[EXERCISE MATERIALS Boundary: Start]

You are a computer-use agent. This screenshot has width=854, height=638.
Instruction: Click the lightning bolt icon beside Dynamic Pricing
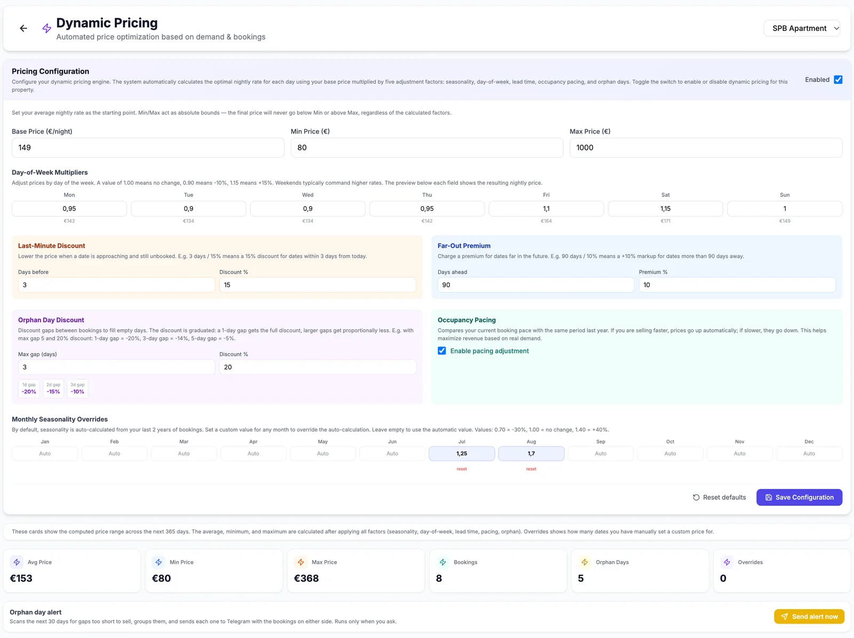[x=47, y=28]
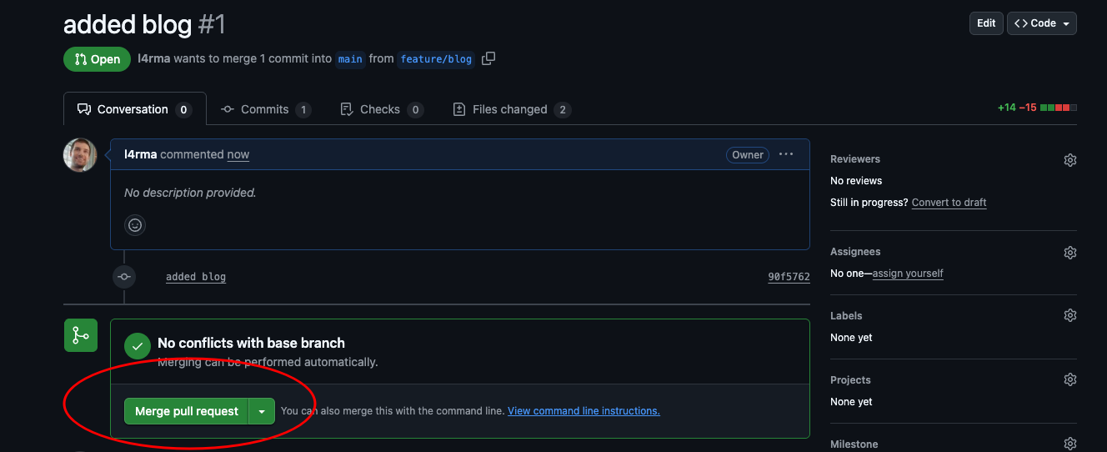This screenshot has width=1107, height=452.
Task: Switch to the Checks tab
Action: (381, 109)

[EXERCISE MATERIALS Boundary: End]
[EXERCISE MATERIALS Boundary: Start]

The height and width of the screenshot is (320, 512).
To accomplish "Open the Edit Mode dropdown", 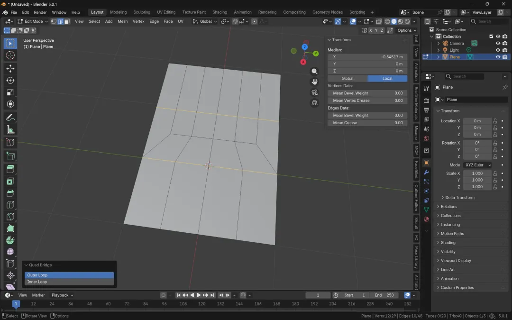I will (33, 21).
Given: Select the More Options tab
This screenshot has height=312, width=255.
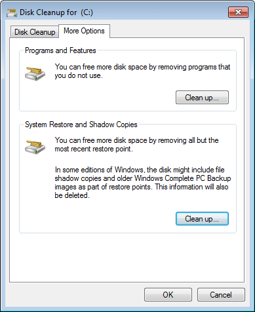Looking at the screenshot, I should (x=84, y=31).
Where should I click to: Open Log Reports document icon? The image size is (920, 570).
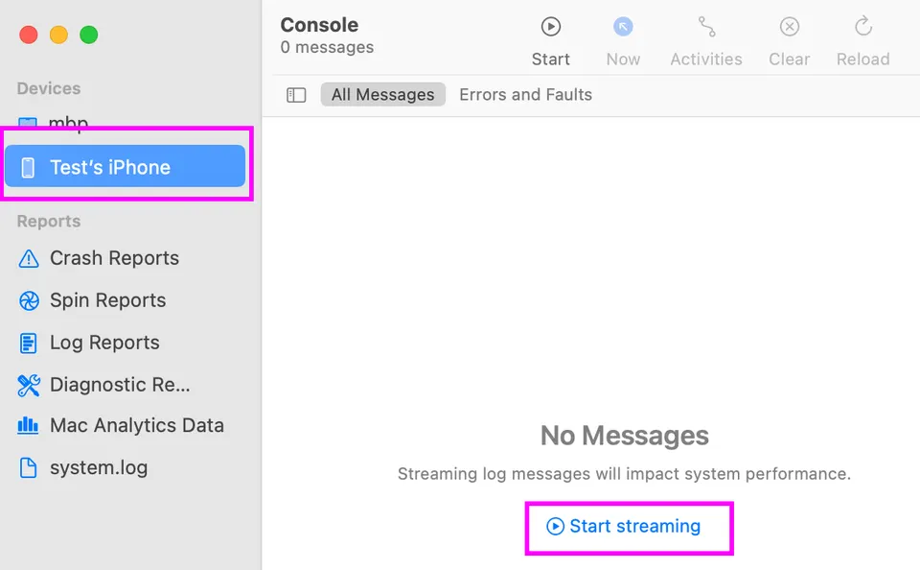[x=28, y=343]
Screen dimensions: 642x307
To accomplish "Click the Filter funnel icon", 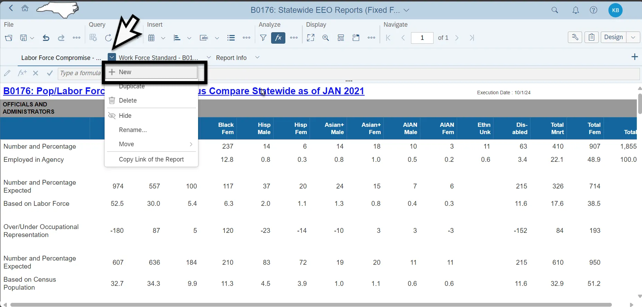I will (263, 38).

[EXERCISE MATERIALS Boundary: End]

**WHAT IS BEING ASKED**
Repeat exactly, and only, the entries from the line with "This screenshot has height=312, width=255." through the line with "Screen dimensions: 642x307". Pictures are skipped.

**YOUR RESPONSE**
This screenshot has height=312, width=255.
Looking at the screenshot, I should (x=84, y=31).
Where should I click to: Open Log Reports document icon? The image size is (920, 570).
[x=28, y=343]
Screen dimensions: 642x307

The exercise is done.